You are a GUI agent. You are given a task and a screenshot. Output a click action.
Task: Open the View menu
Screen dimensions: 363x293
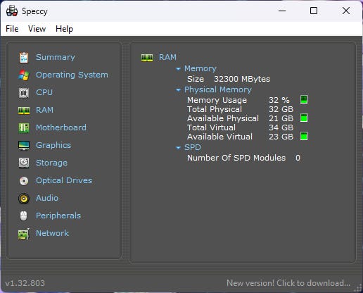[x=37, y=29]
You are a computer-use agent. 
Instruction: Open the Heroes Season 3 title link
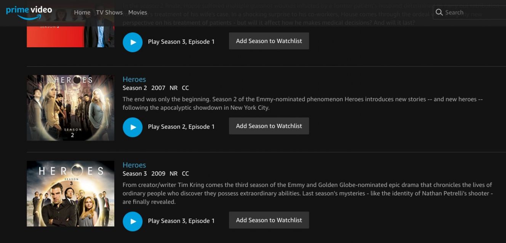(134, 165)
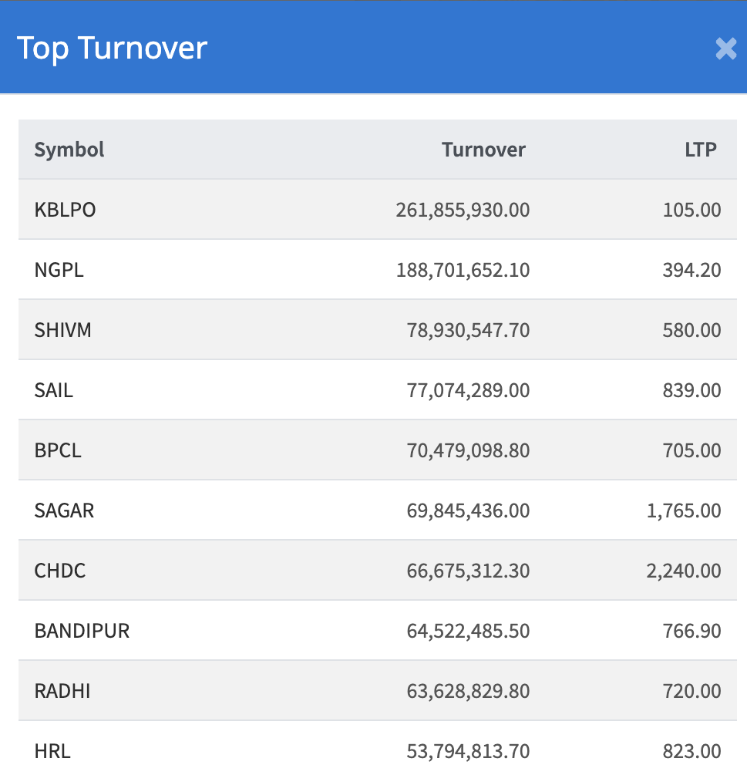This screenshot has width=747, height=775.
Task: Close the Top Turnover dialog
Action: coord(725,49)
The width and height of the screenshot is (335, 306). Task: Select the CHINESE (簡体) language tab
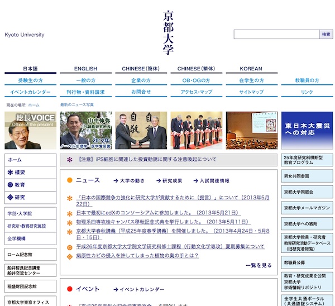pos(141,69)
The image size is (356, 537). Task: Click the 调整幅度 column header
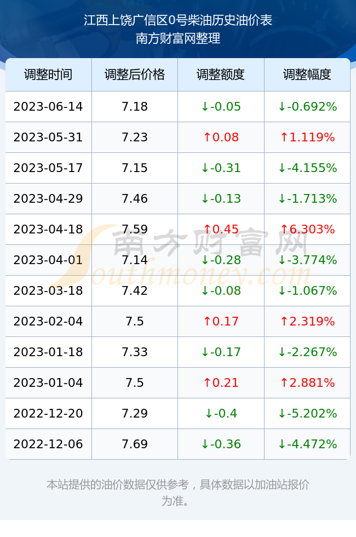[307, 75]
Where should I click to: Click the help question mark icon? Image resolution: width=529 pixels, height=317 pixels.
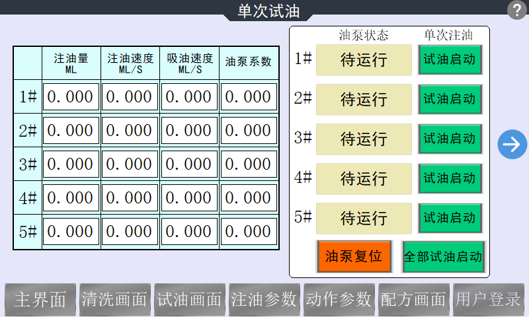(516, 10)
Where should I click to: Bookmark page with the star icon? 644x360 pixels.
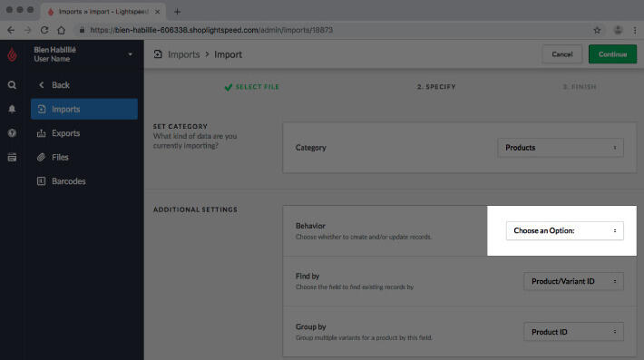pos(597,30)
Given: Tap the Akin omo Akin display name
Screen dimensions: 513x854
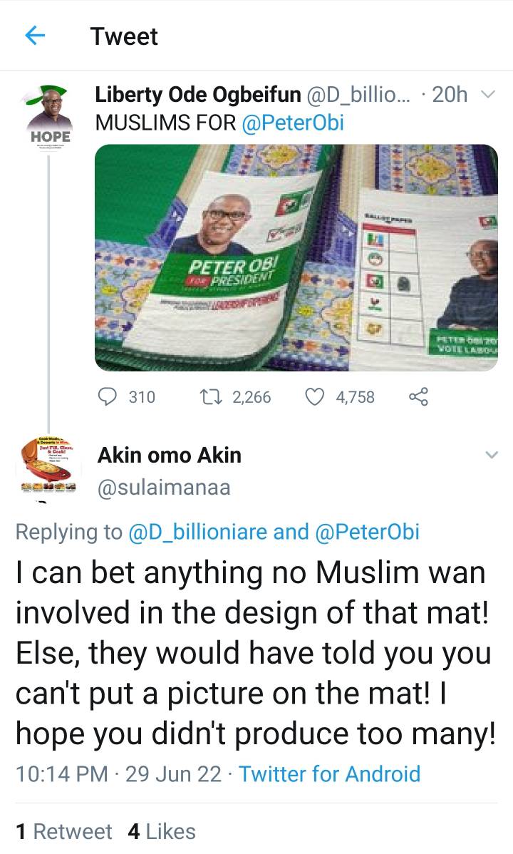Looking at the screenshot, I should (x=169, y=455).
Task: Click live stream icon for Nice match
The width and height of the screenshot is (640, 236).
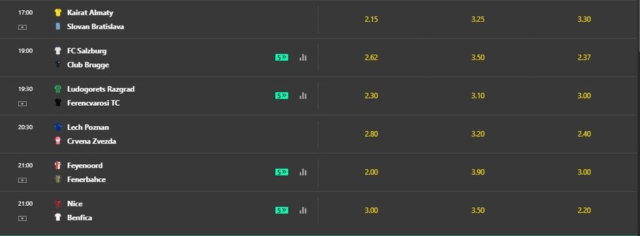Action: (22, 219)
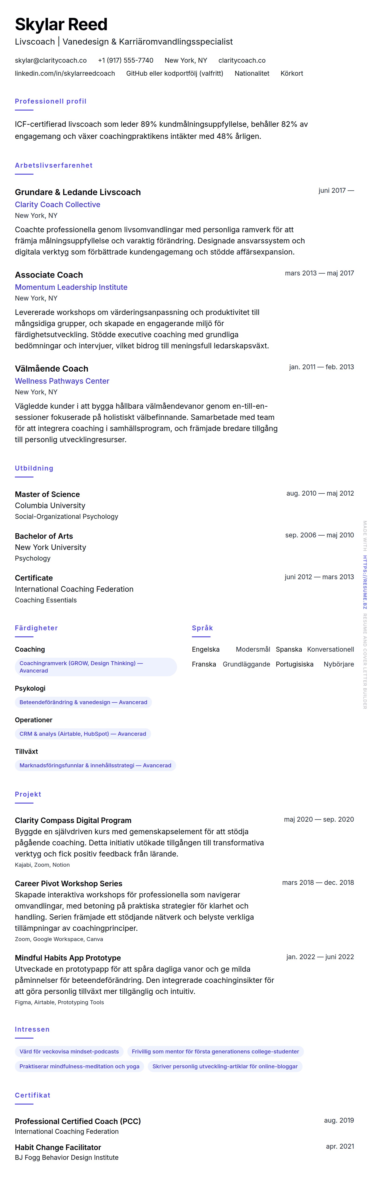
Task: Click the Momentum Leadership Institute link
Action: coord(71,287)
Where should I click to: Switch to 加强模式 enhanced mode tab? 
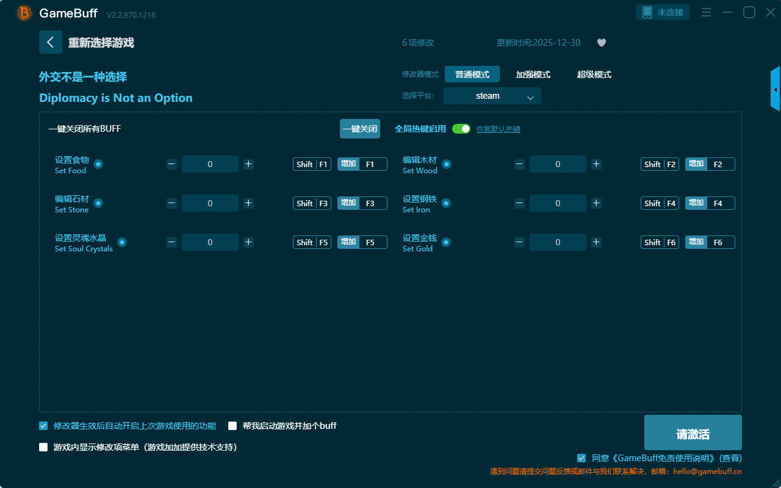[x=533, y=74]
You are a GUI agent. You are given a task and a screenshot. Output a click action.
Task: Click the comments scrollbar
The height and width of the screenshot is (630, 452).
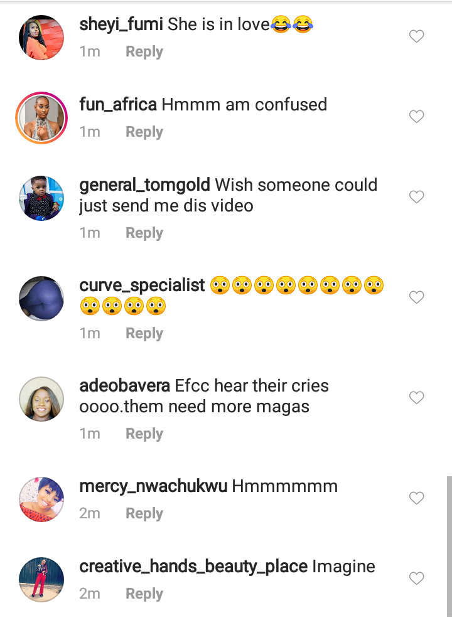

________________________________________

• **Required work**
All entries must come back exactly as written, though without their pictures.

• **Your solution**
You are a GUI agent. You are given a task and a screenshot. Output a click action.
Task: Open the View menu
Screen dimensions: 363x293
[x=37, y=29]
You are a computer-use agent. 
Instruction: Open the Heroes Season 3 title link
(134, 165)
This screenshot has width=747, height=775.
Task: Close the Top Turnover dialog
Action: coord(725,49)
The width and height of the screenshot is (335, 306). Task: Select the CHINESE (簡体) language tab
pos(141,69)
The image size is (356, 537). Task: Click the 调整幅度 column header
[307, 75]
Where should I click to: Click the help question mark icon? Image resolution: width=529 pixels, height=317 pixels.
(516, 10)
Where should I click to: Bookmark page with the star icon? 644x360 pixels.
pos(597,30)
Given: Tap the Akin omo Akin display name
Screen dimensions: 513x854
Looking at the screenshot, I should (x=169, y=455).
Task: Click live stream icon for Nice match
The width and height of the screenshot is (640, 236).
Action: (22, 219)
Task: Click the Momentum Leadership Institute link
Action: coord(71,287)
Where should I click to: Switch to 加强模式 enhanced mode tab? 
[x=533, y=74]
You are a GUI agent. You are given a task and a screenshot. Output a click action.
Task: Click the comments scrollbar
The height and width of the screenshot is (630, 452).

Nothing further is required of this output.